You’ve walked through your internal battles, from the spiritual conflicts that you’ve worked through in your music to alcoholism. Do you feel more at peace now, in the present?
I do, very much. And I don’t imagine that. I mean, I imagine that there is an even deeper sort of peace available. I mean, there’s sort of the Christian mission that I grew up with that there’s either full peace or no peace, and I think that that’s ... not true. I think that there are degrees of being at peace with oneself and one’s surroundings, and it comes from making good choices, in my mind, more than anything. But I feel more at peace than I ever have, and I think a lot of that comes from allowing myself to own my own thoughts about things, and just to be able to honestly explore. There’s just a freedom which, simply said, I think is just from being honest with myself.
In this honest approach that you take to songwriting, do you feel like you’re after catharsis, or reform or maybe a little bit of both?
Well, there’s an impulse to kind of get to the bottom of things in general that I feel personally, and I think my songwriting is just a pretty natural extension of that. And so, yeah, reform, catharsis: I think both those things are a result of getting to the bottom of things and trying to understand the underlying dynamics of what doesn’t work and what does seem to work.
People have called you everything from a prophet, to a poet, to a heretic. Who do you think David Bazan is?

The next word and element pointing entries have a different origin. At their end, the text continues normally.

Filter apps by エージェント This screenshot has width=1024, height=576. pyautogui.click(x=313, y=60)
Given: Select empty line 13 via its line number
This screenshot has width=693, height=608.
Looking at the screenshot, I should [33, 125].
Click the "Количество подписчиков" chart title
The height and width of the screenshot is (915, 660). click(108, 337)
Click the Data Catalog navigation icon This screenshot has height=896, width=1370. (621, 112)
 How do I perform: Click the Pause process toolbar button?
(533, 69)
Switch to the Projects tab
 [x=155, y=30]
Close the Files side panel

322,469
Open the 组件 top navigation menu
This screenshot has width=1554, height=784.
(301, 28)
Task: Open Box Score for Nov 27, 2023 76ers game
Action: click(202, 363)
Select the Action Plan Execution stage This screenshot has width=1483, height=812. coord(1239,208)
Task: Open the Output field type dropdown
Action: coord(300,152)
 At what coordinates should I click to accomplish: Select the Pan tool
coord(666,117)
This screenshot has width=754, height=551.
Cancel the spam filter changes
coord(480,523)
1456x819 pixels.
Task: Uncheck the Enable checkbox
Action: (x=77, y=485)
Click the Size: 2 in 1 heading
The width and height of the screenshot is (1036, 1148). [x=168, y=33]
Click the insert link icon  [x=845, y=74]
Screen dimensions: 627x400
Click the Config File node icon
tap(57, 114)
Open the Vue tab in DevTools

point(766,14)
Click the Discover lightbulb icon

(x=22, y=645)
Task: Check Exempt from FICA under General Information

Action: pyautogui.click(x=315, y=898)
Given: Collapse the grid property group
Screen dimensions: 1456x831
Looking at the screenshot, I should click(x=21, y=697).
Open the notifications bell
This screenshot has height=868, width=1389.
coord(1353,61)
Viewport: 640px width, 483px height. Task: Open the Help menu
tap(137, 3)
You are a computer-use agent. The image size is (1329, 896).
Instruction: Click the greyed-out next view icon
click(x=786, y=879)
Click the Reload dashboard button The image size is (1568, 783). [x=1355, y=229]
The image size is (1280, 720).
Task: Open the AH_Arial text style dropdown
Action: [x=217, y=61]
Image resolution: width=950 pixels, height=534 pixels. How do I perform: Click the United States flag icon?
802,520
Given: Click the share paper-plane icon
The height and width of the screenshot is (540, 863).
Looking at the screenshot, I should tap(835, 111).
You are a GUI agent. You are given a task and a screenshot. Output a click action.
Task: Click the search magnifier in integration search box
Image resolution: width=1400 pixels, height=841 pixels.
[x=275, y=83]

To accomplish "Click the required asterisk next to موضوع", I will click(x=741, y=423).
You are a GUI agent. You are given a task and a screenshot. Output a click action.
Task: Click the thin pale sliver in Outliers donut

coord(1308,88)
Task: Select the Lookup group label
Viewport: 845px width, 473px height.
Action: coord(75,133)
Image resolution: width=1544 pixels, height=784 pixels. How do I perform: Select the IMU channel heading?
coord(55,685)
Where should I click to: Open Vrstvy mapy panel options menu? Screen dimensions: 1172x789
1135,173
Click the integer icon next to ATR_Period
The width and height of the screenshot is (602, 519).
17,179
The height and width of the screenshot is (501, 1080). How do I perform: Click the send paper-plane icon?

Well, I’m a husband and a dad. I’d like to think I’m a practitioner of songwriting. I think it’s a pretty epic company to be in, to be able to call myself a songwriter. As far as the rest of the stuff, I mean, you just can’t take that seriously, the labels. Gillian Welch says, “Time is the revelator.” People are fond of developing or trying to develop a reputation, and then trading on that reputation, and I just think that’s a waste of time. You are who you are, and any given point in time will tell what the sum of your activities and your personality are. People can say whatever they want; I’m curious to see what happens.